• WHAT YOU NEED TO DO:
Print, exactly as they appear in the listing below, the lines from the line with "Given: Click the chart title text" to the line with "The height and", with both end lines kept.

• PROVIDED ENTRIES:
——

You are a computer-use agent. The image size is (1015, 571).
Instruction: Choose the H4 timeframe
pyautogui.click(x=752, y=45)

——

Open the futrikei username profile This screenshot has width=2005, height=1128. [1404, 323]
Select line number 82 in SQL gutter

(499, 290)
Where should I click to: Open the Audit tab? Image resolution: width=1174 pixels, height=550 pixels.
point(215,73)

——

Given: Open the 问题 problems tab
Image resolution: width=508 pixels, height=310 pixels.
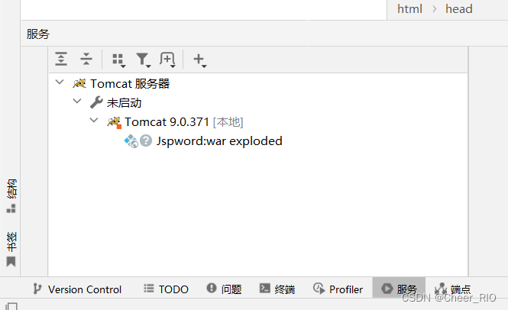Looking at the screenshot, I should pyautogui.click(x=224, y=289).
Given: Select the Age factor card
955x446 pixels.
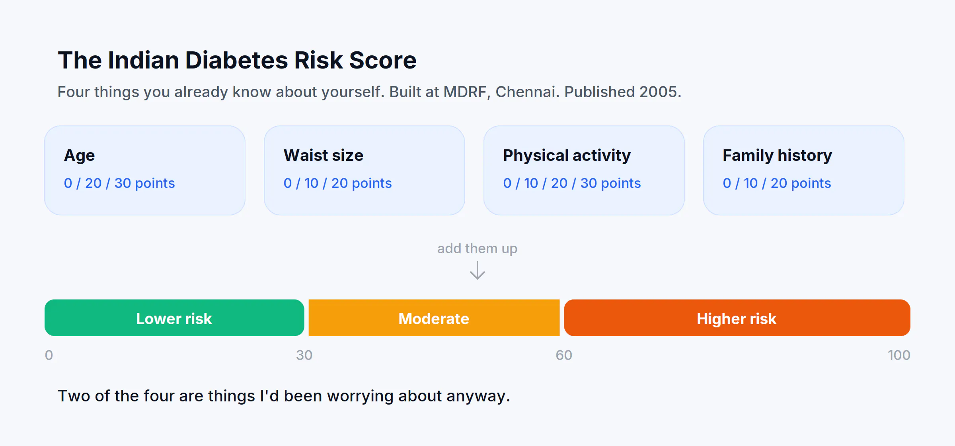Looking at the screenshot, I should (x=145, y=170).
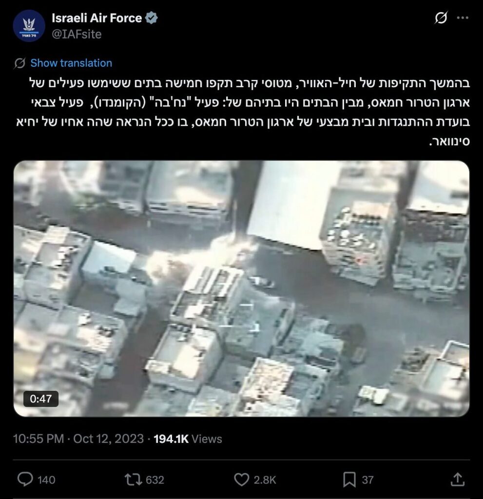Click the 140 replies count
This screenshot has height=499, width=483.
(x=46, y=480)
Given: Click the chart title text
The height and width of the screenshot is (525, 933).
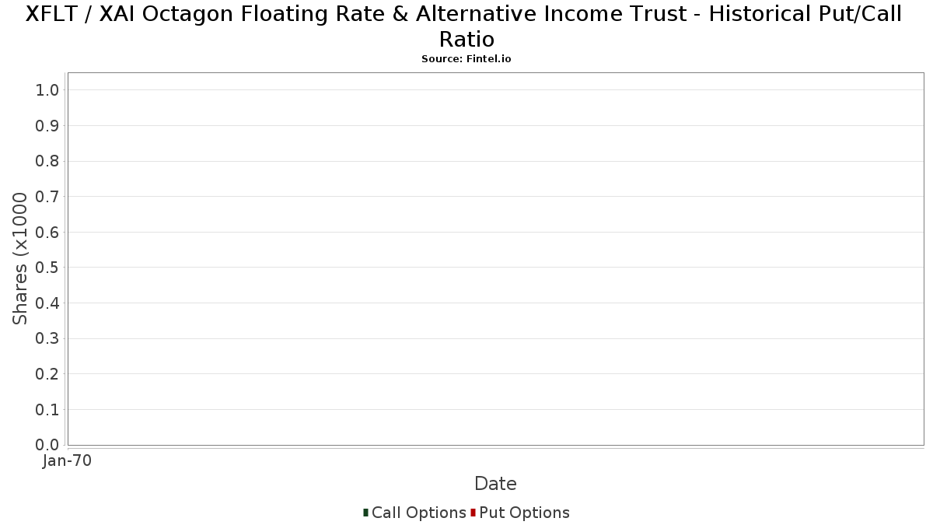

——

• ANSWER FOR THIS EXERCISE:
Given: Click the chart title text
The height and width of the screenshot is (525, 933).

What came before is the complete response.